Sleep scientists are desperate for the general population to heed their wake-up call and take the issues surrounding adolescent sleep seriously.
Despite an enormous amount of scientific knowledge that has been collected about sleep over a half century, the general population is almost completely ignorant of the most basic sleep principles -- including that kids aren't getting enough of it, they said.
"Part of that is because of our culture, which is sort of 'push hard, lose sleep,'" according to longtime sleep researcher Mark R. Rosekind, Ph.D., president and chief scientist of Cupertino-based Alertness Solutions.
"There's a sort of bravado about that," he said. "The classic, of course, is 'I'll sleep when I'm dead.'"
A growing fear among sleep experts is that America's high school students, who are leading lives of increased stress, are suffering the effects of sleep deprivation and from adults' lack of awareness of adolescent sleep needs.
"If you're getting less than seven hours of sleep, it can impair your performance like you've been drinking," Rosekind said. Missing two hours of sleep a night is the physical equivalent of having a blood-alcohol content of 0.05 percent, or two to three beers, he said.
When it comes to fatigue-related vehicle accidents, teenagers comprise the leading risk group.
Another prominent sleep researcher, William C. Dement, Ph.D., of Stanford University, has been leading a wake-up crusade against sleep deprivation for years, especially relating to the effects on teenagers.
"All students are really, across the board, curtailing their sleep," Dement said.
Dement has been conducting "Multiple Sleep Latency" tests to establish "sleep tendency" patterns among Stanford and high school students. He has found that students spend most of the day in a state of drowsiness, owing to a lack of sleep.
"Drowsy is, in a sense, you are falling asleep," he said. "And if you don't do something, sleep is literally seconds away."
Living in a constant state of drowsiness can lead to "progressive impairment" of their ability to function, he added.
Both researchers agree that school work, athletics, mental and physical health are all affected by the amount of sleep an adolescent gets and that sleep science shows that adolescents require more sleep than any other segment of the population.
The bottom line is that as children reach adolescence their bodies begin to need at least 9.5 hours of sleep a night, they said.
Teenage biological clocks also begin to "drift later," meaning that the adolescent wants to go to bed around midnight and wake up about 9 a.m.
High school schedules that start at 8 a.m. or earlier do not allow students to get the amount of sleep they need, even if they manage their schedules responsibly, experts said. The result of continual loss of sleep is accumulation of "sleep debt," a term and concept that Dement pioneered.
Teens usually make up that debt on weekends, which explains the phenomenon of teenagers sleeping until well past noon.
"To not do so would be disastrous," Dement warned.
Both Dement and Rosekind are increasingly concerned about the culture in most high schools that regards sleep as optional, especially when sleep interferes with grades or entertainment.
But their warnings are met skepticism and ignorance.
"We all sleep, so we think we're experts. Everyone thinks their personal experience is fact," Rosekind said.

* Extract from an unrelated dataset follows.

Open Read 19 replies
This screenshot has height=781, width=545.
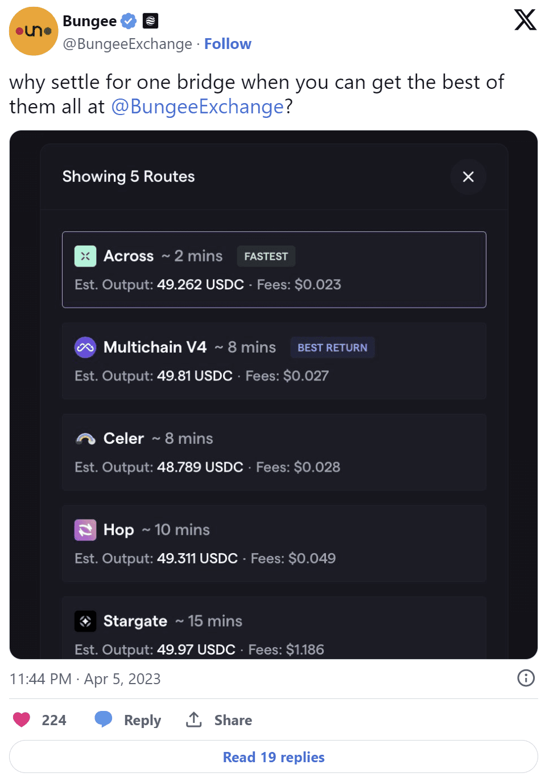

Eight out of 10 people failed a simple 10-question survey on basic knowledge of sleep needs conducted by the National Sleep Foundation.
Dement blames the lack of education generally and in schools specifically.
"Sleep teaching is really, really stagnant, and the knowledge is encyclopedic," he said.
Rosekind found that the average medical student spends less than an hour of class time learning about sleep during his or her entire medical education.
"Our doctors aren't learning about it, and in general people don't even know the basics," he said.
To help spread the word at Stanford, Dement teaches a "Sleep and Dreams" class to undergraduates -- one of the most popular classes on campus, and one that has given him almost celebrity-status due to his use of humor to make his points.
"I'm willing to be flamboyant in the interest of getting the message to more people," Dement said.
But even after people are taught about the importance of sleep, they are reluctant to reorganize their lives to get more sleep. American culture in particular is at odds with the hopes of sleep scientists.
"We are explorers and entrepreneurs, always pushing the envelope," Rosekind said. "There's a huge bureaucracy to move around if you want to change it. It's a huge system you have to shift."
But Rosekind believes people are beginning to be more receptive to the sleep needs of adolescents and that the gears of change have begun to move.
"Maybe in the last five years, we're starting to see some cracks" in the solid barriers resisting change, he said.